WND's promotion for its attack book "Burning Down 'The Shack': How the 'Christian' Best-seller is Deceiving Millions," portrays the book as "blasphemous" and filled with "counterfeit Christianity," not to mention "more than 15 heresies":
Worse, says author James De Young, its depiction of God as an African woman who suffered Christ's crucifixion – and the book's exclusion of any existence of Satan and hell – represent just some of its many dangerous deceptions.
If such deceptions, which upend biblical teachings on sin, redemption, salvation and damnation, go unchallenged, says De Young, this "feel-good novel" could prove terribly divisive and destructive to millions of Christians.
The WND book also appears to be a weird sort of revenge on the author; De Young is described as "a former longtime colleague of Paul Young, and was his Portland-area neighbor when Young wrote 'The Shack.'" The article adds: "He also takes unique creative license and shows readers stories and instruction in Scripture that would have helped Paul Young's fictional character, Mack, find the forgiveness and restoration he so desperately sought – but was not offered."
Meanwhile, WND editor (and WND Books operator) went on a May 31 tirade against "The Shack," calling it "dangerous and spiritually subversive" and claiming it "represents unmitigated heresy in its view of salvation, an anti-biblical portrait of the Creator of the universe as our buddy and a thoroughly paganistic message that there really are no consequences for sin." (As blogger Richard Bartholomew points out, "if Farah is believed in 'consequences for sin', surely he’d be terrified of how he’s going to explain to God why WND publishes so many lies?") Nevertheless, Farah continues:
Why is it important to dissect the theology behind "The Shack"?

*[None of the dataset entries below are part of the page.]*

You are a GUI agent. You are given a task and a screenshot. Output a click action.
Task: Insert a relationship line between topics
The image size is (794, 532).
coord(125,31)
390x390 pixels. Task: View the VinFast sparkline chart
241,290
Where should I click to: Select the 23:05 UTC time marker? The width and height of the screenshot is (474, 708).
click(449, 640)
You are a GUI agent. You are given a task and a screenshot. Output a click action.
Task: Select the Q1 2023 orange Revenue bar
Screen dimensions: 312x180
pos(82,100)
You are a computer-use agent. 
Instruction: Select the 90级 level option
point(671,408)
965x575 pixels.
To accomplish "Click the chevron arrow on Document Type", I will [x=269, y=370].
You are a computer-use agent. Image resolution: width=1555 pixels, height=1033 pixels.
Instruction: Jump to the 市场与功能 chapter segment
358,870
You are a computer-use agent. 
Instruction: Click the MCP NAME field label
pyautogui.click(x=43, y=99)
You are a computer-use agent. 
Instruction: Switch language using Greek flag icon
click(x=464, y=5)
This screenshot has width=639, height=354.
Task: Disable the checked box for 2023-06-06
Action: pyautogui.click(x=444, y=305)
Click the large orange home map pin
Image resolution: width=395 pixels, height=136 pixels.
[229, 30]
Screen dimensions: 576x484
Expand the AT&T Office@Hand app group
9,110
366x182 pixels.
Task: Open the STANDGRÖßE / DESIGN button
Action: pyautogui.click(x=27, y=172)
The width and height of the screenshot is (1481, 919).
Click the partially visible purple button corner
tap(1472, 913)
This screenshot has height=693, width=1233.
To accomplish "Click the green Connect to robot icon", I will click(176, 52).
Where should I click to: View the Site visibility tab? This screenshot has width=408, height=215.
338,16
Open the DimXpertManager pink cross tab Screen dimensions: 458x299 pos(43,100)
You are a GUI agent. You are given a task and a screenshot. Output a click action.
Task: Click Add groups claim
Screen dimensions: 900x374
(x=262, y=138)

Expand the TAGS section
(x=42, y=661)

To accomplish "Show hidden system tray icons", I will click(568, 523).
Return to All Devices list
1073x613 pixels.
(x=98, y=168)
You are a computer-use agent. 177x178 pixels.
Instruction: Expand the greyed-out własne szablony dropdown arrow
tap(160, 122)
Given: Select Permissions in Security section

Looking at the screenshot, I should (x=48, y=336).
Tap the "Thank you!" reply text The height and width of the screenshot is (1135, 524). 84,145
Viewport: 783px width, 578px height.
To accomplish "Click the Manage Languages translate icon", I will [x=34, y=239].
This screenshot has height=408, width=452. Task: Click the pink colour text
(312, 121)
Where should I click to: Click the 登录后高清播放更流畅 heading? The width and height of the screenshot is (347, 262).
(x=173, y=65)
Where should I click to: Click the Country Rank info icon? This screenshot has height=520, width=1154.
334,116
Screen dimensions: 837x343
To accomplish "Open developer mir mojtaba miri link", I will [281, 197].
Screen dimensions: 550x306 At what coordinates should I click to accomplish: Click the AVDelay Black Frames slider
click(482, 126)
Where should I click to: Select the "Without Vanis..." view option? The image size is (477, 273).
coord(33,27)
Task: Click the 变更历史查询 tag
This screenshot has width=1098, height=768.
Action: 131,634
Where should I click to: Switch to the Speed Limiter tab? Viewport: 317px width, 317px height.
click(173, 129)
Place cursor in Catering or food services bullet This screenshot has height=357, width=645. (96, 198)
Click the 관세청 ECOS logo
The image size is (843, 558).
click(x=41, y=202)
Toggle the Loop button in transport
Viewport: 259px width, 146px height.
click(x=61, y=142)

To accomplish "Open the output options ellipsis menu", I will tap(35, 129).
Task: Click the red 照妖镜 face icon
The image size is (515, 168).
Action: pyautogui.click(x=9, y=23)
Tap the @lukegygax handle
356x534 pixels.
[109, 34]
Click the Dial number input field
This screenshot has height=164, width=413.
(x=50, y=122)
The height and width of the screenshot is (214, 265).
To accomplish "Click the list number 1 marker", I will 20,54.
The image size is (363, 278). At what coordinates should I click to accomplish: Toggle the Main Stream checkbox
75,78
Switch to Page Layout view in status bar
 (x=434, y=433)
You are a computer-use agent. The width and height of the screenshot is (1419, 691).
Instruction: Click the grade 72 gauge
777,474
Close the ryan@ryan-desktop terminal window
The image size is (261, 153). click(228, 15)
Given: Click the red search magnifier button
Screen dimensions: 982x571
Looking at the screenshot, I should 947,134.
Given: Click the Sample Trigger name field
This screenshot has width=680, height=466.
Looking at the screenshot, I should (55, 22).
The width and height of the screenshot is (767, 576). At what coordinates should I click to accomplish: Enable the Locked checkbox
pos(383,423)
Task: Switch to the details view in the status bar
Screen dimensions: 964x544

Because it has indeed deceived millions – and continues to mislead more every day.
It embraces a universalist creed that suggests everyone is saved. It rejects the clear biblical condemnations of sinful behavior. It preaches the false "I'm OK, you're OK" gospel and rejects the reality of eternal damnation.
The wholesale acceptance of this book by the Christian establishment – radio networks, publishing houses, churches, bookstores and clergy – is alarming to say the least.
Nowhere in the WND's attacks does it mention that the publisher of "The Shack" has addressed many of the questions raised by its critics, including whether the book promotes easy salvation and a God that is "too nice."
Farah doesn't quite admit that he wants to sell books and make money. Nor does he explain how apparently only he knows the One True Way and that everyone else is a blasphemer and heretic.